El presidente Javier Milei cuestionó a los economistas que advierten sobre un supuesto atraso cambiario. Su principal argumento es que comparar el tipo de cambio actual con el promedio histórico o con momentos específicos del pasado es incorrecto, dado que las condiciones actuales son muy diferentes. Milei sostiene que la existencia de equilibrio fiscal y el potencial generador de divisas de sectores como hidrocarburos y minería justifican un dólar más barato.

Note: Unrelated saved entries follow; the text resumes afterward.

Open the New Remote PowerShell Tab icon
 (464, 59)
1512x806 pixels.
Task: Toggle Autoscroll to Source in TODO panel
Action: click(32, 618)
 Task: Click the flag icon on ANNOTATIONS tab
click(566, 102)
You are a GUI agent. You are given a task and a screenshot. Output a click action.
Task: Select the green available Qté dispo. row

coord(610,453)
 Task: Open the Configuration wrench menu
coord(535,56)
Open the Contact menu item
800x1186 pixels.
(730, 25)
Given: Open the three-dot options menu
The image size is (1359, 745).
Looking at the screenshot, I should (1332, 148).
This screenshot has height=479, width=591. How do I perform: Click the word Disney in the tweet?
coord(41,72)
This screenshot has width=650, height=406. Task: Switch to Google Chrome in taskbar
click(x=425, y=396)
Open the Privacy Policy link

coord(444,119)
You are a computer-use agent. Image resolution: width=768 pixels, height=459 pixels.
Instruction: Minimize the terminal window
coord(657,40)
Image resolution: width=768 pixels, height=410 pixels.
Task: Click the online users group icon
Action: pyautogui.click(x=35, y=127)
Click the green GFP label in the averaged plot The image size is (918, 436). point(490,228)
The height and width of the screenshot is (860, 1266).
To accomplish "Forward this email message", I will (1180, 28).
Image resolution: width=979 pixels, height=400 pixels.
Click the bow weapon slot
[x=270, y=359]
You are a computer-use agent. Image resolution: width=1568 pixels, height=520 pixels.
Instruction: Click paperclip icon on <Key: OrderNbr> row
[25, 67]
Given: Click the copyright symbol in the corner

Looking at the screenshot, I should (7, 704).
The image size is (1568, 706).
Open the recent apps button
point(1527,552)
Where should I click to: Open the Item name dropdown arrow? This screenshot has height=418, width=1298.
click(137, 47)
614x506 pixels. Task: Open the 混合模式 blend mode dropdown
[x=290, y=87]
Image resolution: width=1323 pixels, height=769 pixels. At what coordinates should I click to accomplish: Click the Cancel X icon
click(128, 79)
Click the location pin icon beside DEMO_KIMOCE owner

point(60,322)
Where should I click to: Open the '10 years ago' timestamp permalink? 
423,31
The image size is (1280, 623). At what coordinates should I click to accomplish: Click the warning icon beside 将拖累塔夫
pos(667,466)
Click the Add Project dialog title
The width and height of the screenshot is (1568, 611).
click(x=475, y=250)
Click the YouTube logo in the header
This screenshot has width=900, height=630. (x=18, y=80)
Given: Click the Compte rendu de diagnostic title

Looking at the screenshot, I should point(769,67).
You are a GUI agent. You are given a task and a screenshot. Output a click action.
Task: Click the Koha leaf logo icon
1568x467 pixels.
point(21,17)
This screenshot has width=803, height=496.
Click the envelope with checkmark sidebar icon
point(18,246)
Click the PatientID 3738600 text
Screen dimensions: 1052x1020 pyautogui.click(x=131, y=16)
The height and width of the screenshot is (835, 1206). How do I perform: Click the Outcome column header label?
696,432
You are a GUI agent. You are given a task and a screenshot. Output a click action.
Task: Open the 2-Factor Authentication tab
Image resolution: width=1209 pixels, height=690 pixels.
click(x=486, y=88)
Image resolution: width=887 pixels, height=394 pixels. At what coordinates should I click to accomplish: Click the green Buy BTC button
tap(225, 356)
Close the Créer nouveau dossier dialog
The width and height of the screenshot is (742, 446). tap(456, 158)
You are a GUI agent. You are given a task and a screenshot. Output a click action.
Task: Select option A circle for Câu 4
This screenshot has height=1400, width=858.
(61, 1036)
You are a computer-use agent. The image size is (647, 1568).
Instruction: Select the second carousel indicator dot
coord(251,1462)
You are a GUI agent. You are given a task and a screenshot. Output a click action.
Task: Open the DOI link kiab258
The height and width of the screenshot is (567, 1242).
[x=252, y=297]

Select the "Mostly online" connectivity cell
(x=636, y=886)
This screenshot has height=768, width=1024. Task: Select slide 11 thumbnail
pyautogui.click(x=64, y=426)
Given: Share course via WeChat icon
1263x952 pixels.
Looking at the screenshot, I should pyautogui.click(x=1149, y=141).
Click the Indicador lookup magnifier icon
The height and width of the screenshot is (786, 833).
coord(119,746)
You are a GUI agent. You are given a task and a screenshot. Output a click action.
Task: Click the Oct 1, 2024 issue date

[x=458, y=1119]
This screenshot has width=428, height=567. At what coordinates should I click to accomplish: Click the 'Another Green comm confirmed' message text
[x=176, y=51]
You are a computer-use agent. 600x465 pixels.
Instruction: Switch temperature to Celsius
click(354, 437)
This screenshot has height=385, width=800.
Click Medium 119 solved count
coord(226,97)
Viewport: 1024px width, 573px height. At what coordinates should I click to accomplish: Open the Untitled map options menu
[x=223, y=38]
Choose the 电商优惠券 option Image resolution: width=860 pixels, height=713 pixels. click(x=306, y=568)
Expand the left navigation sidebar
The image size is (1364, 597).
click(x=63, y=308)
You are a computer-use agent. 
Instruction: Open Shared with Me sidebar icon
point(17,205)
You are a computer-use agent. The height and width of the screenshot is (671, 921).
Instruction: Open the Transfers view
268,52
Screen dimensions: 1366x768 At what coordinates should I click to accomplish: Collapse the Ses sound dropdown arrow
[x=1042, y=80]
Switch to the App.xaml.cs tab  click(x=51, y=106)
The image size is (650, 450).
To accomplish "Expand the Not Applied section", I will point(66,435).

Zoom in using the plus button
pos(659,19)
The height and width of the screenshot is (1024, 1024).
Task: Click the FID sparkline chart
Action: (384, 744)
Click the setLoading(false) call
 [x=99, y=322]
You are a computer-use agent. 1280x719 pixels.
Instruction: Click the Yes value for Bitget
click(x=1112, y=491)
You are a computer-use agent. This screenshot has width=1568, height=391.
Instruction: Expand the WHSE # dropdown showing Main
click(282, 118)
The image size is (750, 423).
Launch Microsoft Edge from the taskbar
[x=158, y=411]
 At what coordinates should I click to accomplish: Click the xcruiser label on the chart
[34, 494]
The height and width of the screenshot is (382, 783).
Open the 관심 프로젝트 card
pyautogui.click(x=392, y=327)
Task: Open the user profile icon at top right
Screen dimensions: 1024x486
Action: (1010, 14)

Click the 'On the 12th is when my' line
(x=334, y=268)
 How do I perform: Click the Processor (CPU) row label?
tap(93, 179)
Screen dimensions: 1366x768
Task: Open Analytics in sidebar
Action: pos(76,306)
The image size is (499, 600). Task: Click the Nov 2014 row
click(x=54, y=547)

Uno de los puntos de comparación utilizados es la convertibilidad. Según el mandatario, el tipo de cambio real actual es similar al de los ‘90, pero con diferencias fundamentales: la sostenibilidad del tipo de cambio de hoy se apoya en el superávit fiscal y en la potencial llegada de dólares por inversiones en petróleo, gas, litio y cobre.
Sin embargo, una pregunta clave en el debate es cuáles son las otras condiciones que impactan en la competitividad de la economía. En este sentido, los impuestos juegan un papel determinante. Datos del Ministerio de Economía muestran que en los ‘90 el Impuesto al Cheque no existía, mientras que en 2024 genera una presión del 1,6% del PBI. Los Derechos de Exportación eran prácticamente inexistentes en esa década (0,01% del PBI), pero en la actualidad representan el 1% del PBI. Asimismo, la recaudación de las provincias por Ingresos Brutos se duplicó, pasando del 2% al 4% del PBI.

La carga tributaria no solo ha aumentado, sino que también ha cambiado su composición, con un incremento de impuestos considerados distorsivos, como Sellos y tasas municipales de industria y comercio. Estos tributos afectan directamente la competitividad, ya que dificultan la exportación y la competencia con productos extranjeros.
Desde el Gobierno se propone una reducción gradual de la presión impositiva, atada a la disminución del gasto público para mantener el equilibrio fiscal. Sin embargo, el ritmo de esta reducción podría ser demasiado lento para las necesidades del sector productivo. Un ejemplo es la reciente baja de los Derechos de Exportación, que representa un esfuerzo fiscal significativo, pero es percibida por el sector agropecuario como insuficiente.
Una posible solución es reemplazar los impuestos distorsivos por tributos más neutrales, como el IVA en lugar de Ingresos Brutos y tasas municipales. De este modo, se podría mejorar la competitividad sin recurrir a devaluaciones. Como plantea Milei, el debate no debería centrarse en el atraso cambiario, sino en eliminar las barreras fiscales que limitan la producción y las exportaciones.